I'm getting keener and keener to visit Japan again soon(ish) and any blog posts about Japan are grabbing my attention with a vice-like grip. And so it was with a recent Enduring Wanderlust post on 5 Great Reasons to Visit Japan. They were great reasons: delicious food (even if they failed to mention okonomiyaki), the culture, the cherry blossom, the trains (oh! I love a speedy shinkansen!) and the landscapes and cityscapes.
Great reasons, but I came away thinking these reasons were kind of on the mainstream side and although Japan is a modern, more-or-less Western country, the main reasons I adore the place tend to belong on its quirkier side. Which led me to my own counter-post, with five quirky reasons to visit Japan.
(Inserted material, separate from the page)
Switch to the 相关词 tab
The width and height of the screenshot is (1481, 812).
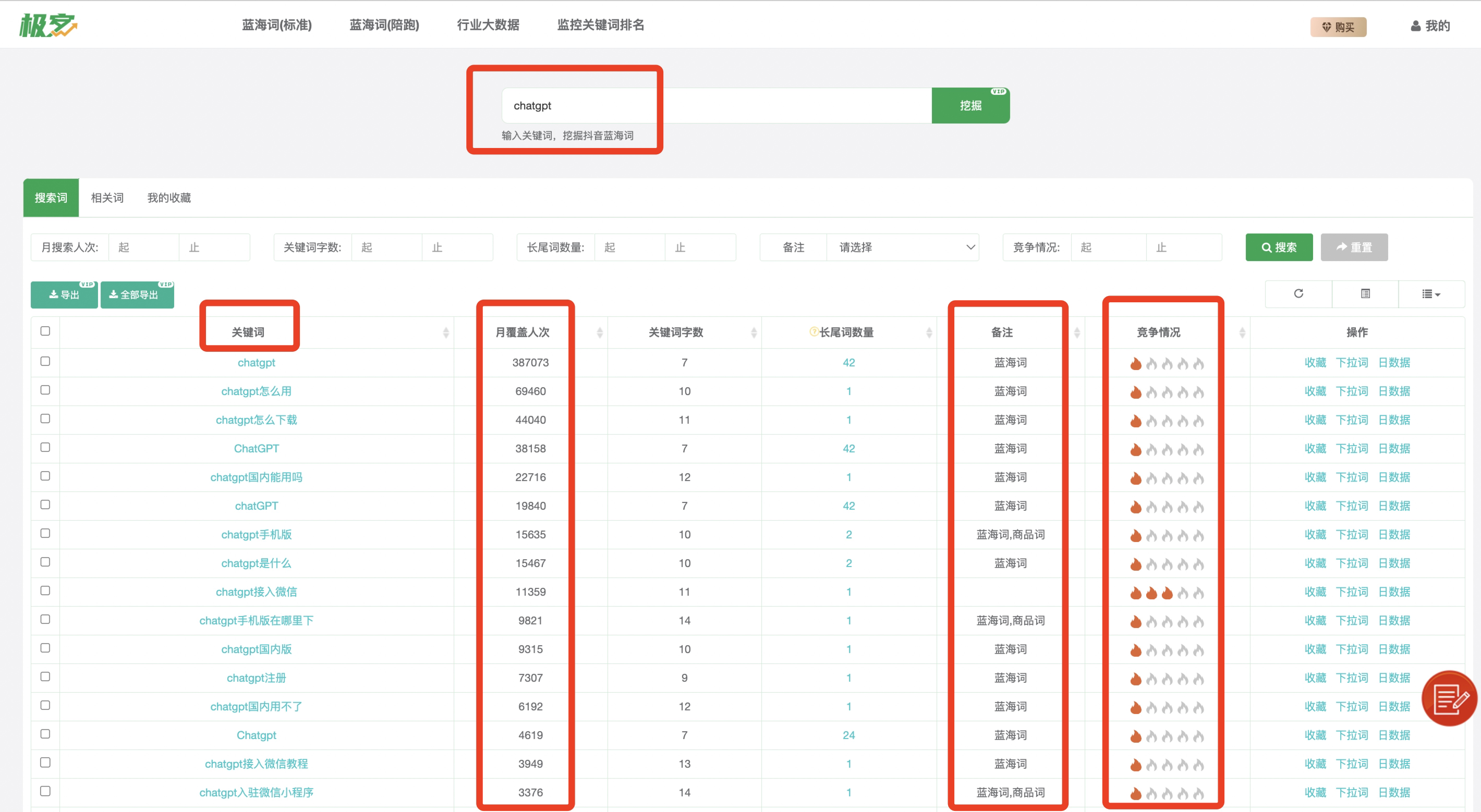click(107, 198)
1. Japan loves the English language
... and Japanese marketers are not afraid to use it, with little regard for how their weird and wonderful translations might come across. I found it so fascinating that the English language was so beloved and trendy there - and that some shops might use our alphabet exclusively for their names despite the fact that a significant proportion of (especially older) Japanese then wouldn't even be able to read it.
2. Japanese are shy people, but they LOVE karaoke
It takes a special personality trait to sing into a microphone in front of people who've never heard you sing before (and I have to admit at the start of my time in Japan, it also took me a few drinks!). But I love the fact that Japanese people will all have a go, no matter how badly they sing - karaoke is a moment when they can all laugh at themselves and have a heap of fun.
3. Authorities plant cabbages as flowers for New Year
These cabbage-flowers were at Yakushiji Temple in Nara. I suppose they do pretty much look like flowers, but I'm betting some people eat them.
4. In autumn, you can get deep-fried maple leaves
By rights, this quirky food should probably belong to Canada. Japanese are very keen on pursuing different activities depending on the season and the counterpoint to cherry blossom-viewing, six months on, is going somewhere to see the autumn leaves. I never tried a deep-fried one but my students assured me they had no particular taste.
5. In Japan, fishing can be very easy
Some friends were very keen to take me fishing and assured me we would definitely catch some fish for our lunch. I soon realised why - a man brought a bucket of wriggling fish and dumped them into our allocated section of the "river" and we then went about the process of catching them. Cheating? Yes. Full bellies? Also yes.